:: Set tasks ::
A. Using the towpath trip journal below, rewrite the paragraph beginning "Once I finally did wake up" as a brief list that keeps its main facts.
B. According to the towpath trip journal below, why must cyclists take the detour around the big slack water section? Answer in one to three sentences.
C. Write what comes next in the towpath trip journal below, starting after its final sentence.

:: Source excerpt ::
★ ★ ★
Rick and Charlotte at Killiansburg Cave Campsite

Day 3: Although the overnight temperatures were slightly on the warm side, I slept pretty well until about 4 a.m. It was at this time when I was awoken by three owls who decided to have a massive hooting party in the tree right over my tent. Eventually, they moved up river, thus allowing me a few hours more sleep.

Once I finally did wake up, I had some breakfast with Rick and Charlotte. I then broke camp, said my farewells, and then headed off to Snyder's Landing Boat Ramp just 1 mile upstream. Here, I left the towpath via Snyder's Landing Road, and headed into Sharpsburg, Maryland for resupply and a quick tour of the Antietam battlefield. I returned to the towpath by the same way I came, and then continued upriver.

A Monument at Antietam National Battleground

At mile 82.5, I stopped at the Big Woods campground. The previous day, Charlotte suspected that she left her biking gloves at this campground during a water stop. I had hoped to find them so that can mail them back to her. Unfortunately, they were nowhere to be found, so I pushed on.

The next section is an area known as big slack water. There's often a lot of interest in this section as cyclists are required to take a 4 mile on-road detour. I actually enjoy the detour, but I often get inquiries about options of avoiding the detour. So I decided to do some exploration and continued past the detour into the Dam Number for Recreational Area.

Mile 82.5 - Big Woods Campground

It appeared that the towpath does continue upriver from the recreation area, however there is a big stop sign that specifically prohibits bicycles beyond this point. So I decided to return to the detour and take a look from the upstream end.

While on the detour, I made a side trip into Downsville. Here, I stopped at the general store to satisfy my caffeine addiction, and then continued on the detour. Upon returning to the towpath at mile 88, it became obvious why the detour is in place. Along this section, the canal builders decided to circumvent the cliffs along the Maryland side by damning the river and thus creating a slack water section.

A group of Boy Scouts on the detour

This allowed canal boats to enter the River, and the towpath was then built into the cliff so that canal boats could be towed in the river. Unfortunately the cliffs have since eroded, thus destroying about a mile section of the towpath. The word is that this section is only passable on foot during the winter months, when it is less overgrown with pricker bushes. So your best option is to follow the detour.
★ ★ ★
(Material for locating displayed items)

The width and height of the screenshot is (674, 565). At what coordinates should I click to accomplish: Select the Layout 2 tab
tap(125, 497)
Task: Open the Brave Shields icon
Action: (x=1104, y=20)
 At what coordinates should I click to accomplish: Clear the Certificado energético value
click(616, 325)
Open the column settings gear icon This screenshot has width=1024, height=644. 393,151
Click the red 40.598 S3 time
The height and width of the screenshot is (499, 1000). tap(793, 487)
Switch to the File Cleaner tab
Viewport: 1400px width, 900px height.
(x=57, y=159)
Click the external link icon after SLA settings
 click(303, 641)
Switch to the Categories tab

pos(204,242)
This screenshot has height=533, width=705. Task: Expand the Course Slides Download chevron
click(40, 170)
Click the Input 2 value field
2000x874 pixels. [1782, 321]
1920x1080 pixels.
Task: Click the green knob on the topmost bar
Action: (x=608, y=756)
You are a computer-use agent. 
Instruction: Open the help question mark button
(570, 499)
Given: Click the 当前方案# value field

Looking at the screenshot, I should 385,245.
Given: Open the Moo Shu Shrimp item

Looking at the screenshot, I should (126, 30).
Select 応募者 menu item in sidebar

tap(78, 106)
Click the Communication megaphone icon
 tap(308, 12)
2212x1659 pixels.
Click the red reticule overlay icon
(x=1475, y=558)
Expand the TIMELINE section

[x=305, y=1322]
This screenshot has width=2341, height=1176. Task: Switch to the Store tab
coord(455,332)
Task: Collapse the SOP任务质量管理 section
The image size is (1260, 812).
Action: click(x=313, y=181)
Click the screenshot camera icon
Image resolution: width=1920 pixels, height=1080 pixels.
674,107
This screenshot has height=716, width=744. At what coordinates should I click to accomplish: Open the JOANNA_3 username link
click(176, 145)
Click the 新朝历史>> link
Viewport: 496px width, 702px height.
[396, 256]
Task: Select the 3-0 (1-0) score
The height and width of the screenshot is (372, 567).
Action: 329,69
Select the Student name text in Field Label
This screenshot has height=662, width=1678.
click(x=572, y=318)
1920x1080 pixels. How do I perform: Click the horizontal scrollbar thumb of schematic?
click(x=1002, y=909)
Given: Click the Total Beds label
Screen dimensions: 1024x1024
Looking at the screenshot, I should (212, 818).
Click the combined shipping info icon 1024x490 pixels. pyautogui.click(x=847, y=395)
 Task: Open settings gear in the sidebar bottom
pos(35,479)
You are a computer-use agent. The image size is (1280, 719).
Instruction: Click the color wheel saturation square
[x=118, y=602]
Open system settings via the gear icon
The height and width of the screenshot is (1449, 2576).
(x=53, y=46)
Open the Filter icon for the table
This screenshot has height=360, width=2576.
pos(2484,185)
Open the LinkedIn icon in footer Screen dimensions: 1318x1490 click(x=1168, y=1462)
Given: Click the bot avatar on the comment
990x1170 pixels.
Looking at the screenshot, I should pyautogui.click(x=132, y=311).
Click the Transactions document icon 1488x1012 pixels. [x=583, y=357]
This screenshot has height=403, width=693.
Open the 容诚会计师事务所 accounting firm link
★ ★ ★
:: Task-by-task answers ::
A.
- Ate breakfast with Rick and Charlotte, broke camp, and said farewells.
- Rode 1 mile upstream to Snyder's Landing Boat Ramp.
- Left the towpath via Snyder's Landing Road and went into Sharpsburg, Maryland, to resupply and briefly tour the Antietam battlefield.
- Returned to the towpath the same way and continued upriver.

B. The towpath there was built into the cliff so canal boats could be towed in the river, but the cliffs have since eroded and destroyed about a mile of it. That section is reportedly passable only on foot in winter, when it is less overgrown with pricker bushes, so the detour is the best option.

C.
By 11 o'clock, it had become brutally hot and muggy. The weather report predicted a strong cold front to come through in the late afternoon and evening, so I knew there would be a good chance for heavy rain and severe weather. With the prospects of a muddy towpath looming, I decided my best option would be to try and get as far up river as possible before the storms hit. So I pulled out the cell phone and moved my hotel reservation from Williamsport to Hancock.

Mile 95.2 - A brief stop at Cumberland Valley Campground

Around 1 p.m., I arrived at Williamsport absolutely drenched with sweat. So I headed to the local air-conditioned pizza parlor, where I devoured a pizza and chilled out for about an hour. After recharging, I went outside to discover that my bike had a flat tire. So I crossed the street to find a shady spot on the sidewalk and began to work on the tube. Immediately after completing the tire repair, my rear derailer cable decided to snap! Unfortunately, I had not prepared for this contingency. The nearest bike shop was 24 miles up river at Hancock, so I decided to push on with my bike stuck in eighth gear. On the way out of town, I made a brief stop at the visitor center so that I could finally learn the correct pronunciation of the word "Conococheague".

Mile 100 - Downtown Williamsport, MD

It was a bit tough going with my rear derailer out of service, especially with the rather large climb at four locks, but I managed to continue making good time. Unfortunately by time I reached Big Pool, it was obvious the cold front was coming through sooner than I expected. The skies quickly darkened and the wind frantically whipped up into a frenzy. Just before the downpour hit, a huge branch fell just a few feet ahead of me. Shelter was nowhere to be found, so I quickly pulled out my ground tarp, pulled it over myself and my bicycle, and crouched down in the middle of the towpath.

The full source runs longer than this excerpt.